Einige Arbeitsgemeinschaften der Schule, wie zum Beispiel 'Kleine Bastelfreunde'
oder auch 'Grüner Daumen'
gaben sich alle Mühe, eine vorweihnachtliche Stimmung in der Schule zu verbreiten; warum jemand freiwillig in so eine AG ging, war Samantha allerdings wirklich ein Rätsel.
Trotz der deutlich erkennbaren Bemühung, Samantha konnte einfach keine weihnachtliche Stimmung aufbringen.
Es war nicht so als würde sie Weihnachten hassen- im Gegenteil, sie verbrachte ihn immer mit Marie und ihrer Familie. Es wurden Geschenke herum gereicht, der Duft von Weihnachtsplätzchen und Zimt hing in der Luft, jeder trug eine dieser lächerlichen, aber absolut traditionellen Weihnachtsmann-Mützen und der große grüne, unglaublich schön mit roten und silbernem Dekor behängte Weihnachtsbaum bildete den Mittelpunkt des großen, hell eingerichtetem Wohnzimmer. Es wurde gesungen, gelacht, es wurde in die Kirche gegangen.
Aber Samanthas eigene Familie hatte nie Zeit für das Fest.

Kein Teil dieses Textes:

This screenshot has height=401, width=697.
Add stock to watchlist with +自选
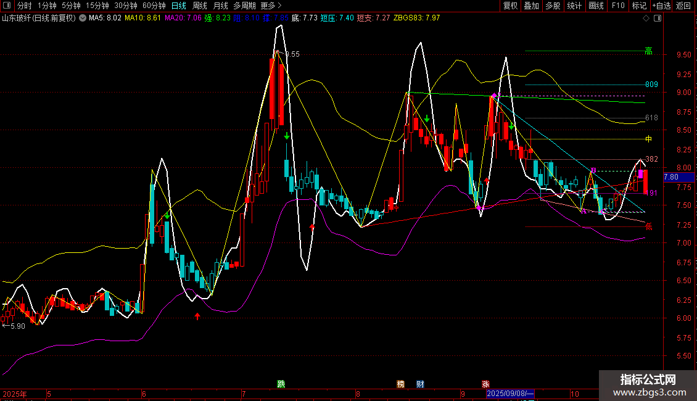pyautogui.click(x=661, y=6)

Samantha setzte sich jetzt nicht in eine Ecke und heulte sich deswegen die Augen aus dem Kopf; diese Zeiten waren schon lange vorbei.
Dennoch wollte sie nur einmal mit ihren Eltern feiern und nicht nur die wahrscheinlich sauteuren Geschenke kriegen mit der Post kriegen… Nicht das Samantha sich über die teuren Sachen beschweren würde.
Yay, teure Geschenke- denkt man die ersten zwei, drei Jahre.
Und der Wunsch, mit ihrer leiblichen Familie an einem Tisch zu sitzen- seit Jahren schon, war dieser Wunsch alles andere als präsent. Selbst wenn sie 'nur'
mit Maries ärmlicher Familie aß, so war es doch eine Familie, die Samantha akzeptierte, die Samantha aufnahm, rannte sie mal wieder weg und wusste nicht wohin mit sich.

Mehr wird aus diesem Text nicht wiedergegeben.